STATED GOAL
Format all of the data below as a numbered list, one line per item, and leave out the blank lines.

==== MATERIAL PROVIDED

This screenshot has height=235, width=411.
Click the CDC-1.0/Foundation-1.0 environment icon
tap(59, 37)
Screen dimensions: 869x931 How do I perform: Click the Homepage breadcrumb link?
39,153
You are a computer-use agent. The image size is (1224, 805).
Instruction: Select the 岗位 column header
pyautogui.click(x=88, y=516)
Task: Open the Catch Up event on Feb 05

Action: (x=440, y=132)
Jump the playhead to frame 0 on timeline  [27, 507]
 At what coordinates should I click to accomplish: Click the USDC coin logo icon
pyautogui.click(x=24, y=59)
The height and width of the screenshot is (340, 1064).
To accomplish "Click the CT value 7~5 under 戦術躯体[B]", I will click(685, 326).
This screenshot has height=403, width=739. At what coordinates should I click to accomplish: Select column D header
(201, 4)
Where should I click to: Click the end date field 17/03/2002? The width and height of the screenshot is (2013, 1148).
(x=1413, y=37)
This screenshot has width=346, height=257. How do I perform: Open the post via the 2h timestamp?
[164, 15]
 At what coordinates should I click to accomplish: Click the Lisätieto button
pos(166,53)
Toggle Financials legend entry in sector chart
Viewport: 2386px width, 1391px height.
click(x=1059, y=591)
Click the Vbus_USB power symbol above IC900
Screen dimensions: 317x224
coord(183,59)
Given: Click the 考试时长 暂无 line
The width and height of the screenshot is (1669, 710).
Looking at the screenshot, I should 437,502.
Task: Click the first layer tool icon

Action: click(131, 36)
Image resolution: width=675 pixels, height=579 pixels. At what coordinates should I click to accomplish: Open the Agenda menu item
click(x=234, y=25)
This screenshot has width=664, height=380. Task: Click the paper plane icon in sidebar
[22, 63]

========

PROBLEM SOLUTION
1. This screenshot has height=235, width=411.
2. Click the CDC-1.0/Foundation-1.0 environment icon
3. tap(59, 37)
4. Screen dimensions: 869x931 How do I perform: Click the Homepage breadcrumb link?
5. 39,153
6. You are a computer-use agent. The image size is (1224, 805).
7. Instruction: Select the 岗位 column header
8. pyautogui.click(x=88, y=516)
9. Task: Open the Catch Up event on Feb 05
10. Action: (x=440, y=132)
11. Jump the playhead to frame 0 on timeline  [27, 507]
12.  At what coordinates should I click to accomplish: Click the USDC coin logo icon
13. pyautogui.click(x=24, y=59)
14. The height and width of the screenshot is (340, 1064).
15. To accomplish "Click the CT value 7~5 under 戦術躯体[B]", I will click(685, 326).
16. This screenshot has height=403, width=739. At what coordinates should I click to accomplish: Select column D header
17. (201, 4)
18. Where should I click to: Click the end date field 17/03/2002? The width and height of the screenshot is (2013, 1148).
19. (x=1413, y=37)
20. This screenshot has width=346, height=257. How do I perform: Open the post via the 2h timestamp?
21. [164, 15]
22.  At what coordinates should I click to accomplish: Click the Lisätieto button
23. pos(166,53)
24. Toggle Financials legend entry in sector chart
25. Viewport: 2386px width, 1391px height.
26. click(x=1059, y=591)
27. Click the Vbus_USB power symbol above IC900
28. Screen dimensions: 317x224
29. coord(183,59)
30. Given: Click the 考试时长 暂无 line
31. The width and height of the screenshot is (1669, 710).
32. Looking at the screenshot, I should 437,502.
33. Task: Click the first layer tool icon
34. Action: click(131, 36)
35. Image resolution: width=675 pixels, height=579 pixels. At what coordinates should I click to accomplish: Open the Agenda menu item
36. click(x=234, y=25)
37. This screenshot has width=664, height=380. Task: Click the paper plane icon in sidebar
38. [22, 63]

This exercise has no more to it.